Second, having an energy market only made it impossible to build new capacity.  Since everyone was operating on marginal cost, there was no possibility to recover full costs – which is needed to support new plant investment.  The solution was to create capacity markets.  Payments would be made for capacity based on a bidding process so that low-cost capacity would be added to the system.  Once again, in most jurisdictions, gas came to the rescue.  The cost structure of a gas plant is just right for this type of market.  The capital to build a plant is relatively low.  Once the capacity is paid for, you only operate the plant when the energy is needed, at an energy cost that covers the marginal costs (which is primarily based on the cost of fuel).

The issue with this market structure is that gas generators were always price makers, and all other technologies were price takers.  In other words, the business of electricity generation for all other technologies became a competition with gas.  While these technologies made or lost money based on this competition, gas generators were always whole, no matter the price of gas.  In effect, gas generation is pretty much a risk-free business in this market structure.  Consumers are happy as long as gas prices are low – but will be very unhappy when prices rise.

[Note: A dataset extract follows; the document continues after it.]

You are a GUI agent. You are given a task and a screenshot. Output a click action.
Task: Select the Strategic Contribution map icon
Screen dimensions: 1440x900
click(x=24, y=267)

Next, countries committed to decarbonization goals and started to support adding low carbon electricity, primarily intermittent variable solar and wind power on the system.  To get these to work, subsidy was required both for price and to ensure the market takes the output of these resources when they produce, when the sun is shining and the wind blows.

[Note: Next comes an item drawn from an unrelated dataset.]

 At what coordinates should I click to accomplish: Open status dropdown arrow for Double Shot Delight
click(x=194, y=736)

To keep this story short, this structure made it near impossible for any other technology than gas or subsidized renewables to be built.  Other projects were just too risky, especially those technologies like nuclear power where the bulk of the cost of energy is based on their capital investment.  Even though a nuclear project is projected to be economic, once built, the price of the alternatives may change in the future so that the plant becomes unprofitable.  Or in other words, no matter how successful and low cost the project, the risk of having to compete with daily changes in gas prices would be unmanageable.  The solution was once again to contract outside of the market.  Power purchase agreements, contracts for difference (Hinkley Point C) and other approaches were developed to support these types of projects.  The result, more complexity, and complexity tends to increase costs.  That is why we see the Sizewell C project in the UK moving to a Regulated Asset Base (RAB) model, to simplify the project structure and keep costs lower.  (We will talk about this model in a future post.)

The reality is that data from the US DOE Energy Information Administration (EIA) show that customers do not benefit from these market structures.  2020 data shows that customers in deregulated states pay on average about 23% more for electricity than those in regulated ones.  And while most states remain regulated (about 32 to 19), when you consider the actual amount of generation under both regimes, it is much closer to half of US generation is deregulated and half regulated.

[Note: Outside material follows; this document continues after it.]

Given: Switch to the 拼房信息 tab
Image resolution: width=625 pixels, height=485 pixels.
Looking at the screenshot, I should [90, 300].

Back to the point of this post.  If you want to ensure grid stability, the markets need to change.  If you want to encourage diversity of generation, the markets need to change.  But most of all, a completely new structure has to be developed because the low carbon options (wind, solar, nuclear, hydro) have relatively high fixed costs and near zero marginal costs making an energy cost based market unworkable. For these forms of generation, a market structure based on recovering fixed costs is required. 

If we really want to work towards net zero carbon emissions, now is the time to re-imagine how we are going to generate electricity and pay for it.  One thing is certain.  The existing deregulated model in place in many jurisdictions will not take us where we need to go and the longer we take to accept that, the longer it will be to reach our carbon goals.